Information.

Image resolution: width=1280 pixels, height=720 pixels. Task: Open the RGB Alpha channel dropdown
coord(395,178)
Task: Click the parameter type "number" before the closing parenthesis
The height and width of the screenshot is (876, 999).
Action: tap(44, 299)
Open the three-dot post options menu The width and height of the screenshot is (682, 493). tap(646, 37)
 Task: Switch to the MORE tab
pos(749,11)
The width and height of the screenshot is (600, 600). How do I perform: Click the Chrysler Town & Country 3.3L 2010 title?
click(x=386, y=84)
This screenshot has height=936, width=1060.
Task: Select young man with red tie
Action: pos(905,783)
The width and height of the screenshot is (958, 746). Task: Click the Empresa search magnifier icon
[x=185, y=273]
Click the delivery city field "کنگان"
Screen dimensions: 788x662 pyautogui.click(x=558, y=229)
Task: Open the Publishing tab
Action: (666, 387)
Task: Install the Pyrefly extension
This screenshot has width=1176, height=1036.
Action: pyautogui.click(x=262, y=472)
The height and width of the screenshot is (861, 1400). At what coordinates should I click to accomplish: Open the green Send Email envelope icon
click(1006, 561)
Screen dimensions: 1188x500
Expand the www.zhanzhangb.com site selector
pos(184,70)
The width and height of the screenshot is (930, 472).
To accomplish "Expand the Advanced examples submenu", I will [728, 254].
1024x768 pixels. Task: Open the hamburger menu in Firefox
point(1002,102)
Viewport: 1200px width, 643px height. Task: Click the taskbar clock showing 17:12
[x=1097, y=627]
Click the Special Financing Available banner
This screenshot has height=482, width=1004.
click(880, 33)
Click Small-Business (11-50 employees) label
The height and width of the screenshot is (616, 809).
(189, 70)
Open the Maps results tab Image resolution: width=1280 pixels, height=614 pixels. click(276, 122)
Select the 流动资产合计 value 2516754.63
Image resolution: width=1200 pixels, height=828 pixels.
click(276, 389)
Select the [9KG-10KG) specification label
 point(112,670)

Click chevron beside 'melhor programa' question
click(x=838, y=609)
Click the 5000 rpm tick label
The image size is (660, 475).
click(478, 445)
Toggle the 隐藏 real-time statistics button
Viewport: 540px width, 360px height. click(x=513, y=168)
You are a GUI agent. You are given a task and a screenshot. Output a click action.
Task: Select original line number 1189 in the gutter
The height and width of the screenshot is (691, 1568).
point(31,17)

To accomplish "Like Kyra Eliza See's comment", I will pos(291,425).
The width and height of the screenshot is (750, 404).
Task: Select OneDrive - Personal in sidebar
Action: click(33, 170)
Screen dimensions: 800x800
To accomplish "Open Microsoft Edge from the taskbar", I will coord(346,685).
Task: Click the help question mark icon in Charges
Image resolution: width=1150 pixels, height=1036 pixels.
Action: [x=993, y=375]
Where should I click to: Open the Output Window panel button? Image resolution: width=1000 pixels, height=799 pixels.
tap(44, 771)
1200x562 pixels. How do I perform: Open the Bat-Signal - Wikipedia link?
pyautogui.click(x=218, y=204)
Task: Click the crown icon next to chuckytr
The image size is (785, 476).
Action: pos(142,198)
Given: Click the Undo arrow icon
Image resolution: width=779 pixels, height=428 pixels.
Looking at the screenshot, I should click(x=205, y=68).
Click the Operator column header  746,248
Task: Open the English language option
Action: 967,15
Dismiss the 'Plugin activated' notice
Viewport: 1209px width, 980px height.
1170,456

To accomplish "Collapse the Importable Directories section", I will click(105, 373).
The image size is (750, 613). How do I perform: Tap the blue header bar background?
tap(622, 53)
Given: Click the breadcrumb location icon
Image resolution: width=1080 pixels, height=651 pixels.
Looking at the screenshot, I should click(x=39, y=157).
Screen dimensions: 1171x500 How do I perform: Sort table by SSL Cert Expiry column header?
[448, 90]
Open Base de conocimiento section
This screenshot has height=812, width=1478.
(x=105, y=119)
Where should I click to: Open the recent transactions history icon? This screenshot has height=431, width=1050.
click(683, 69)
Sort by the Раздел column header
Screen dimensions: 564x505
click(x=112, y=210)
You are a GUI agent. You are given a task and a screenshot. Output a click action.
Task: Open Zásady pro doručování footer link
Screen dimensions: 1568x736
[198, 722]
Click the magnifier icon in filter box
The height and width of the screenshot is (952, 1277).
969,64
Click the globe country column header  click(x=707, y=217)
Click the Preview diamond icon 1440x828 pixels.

Exercise. Your answer must be every line from the listing above that holds the string "number".

Solution to the exercise.
Task: Click the parameter type "number" before the closing parenthesis
Task: Select original line number 1189 in the gutter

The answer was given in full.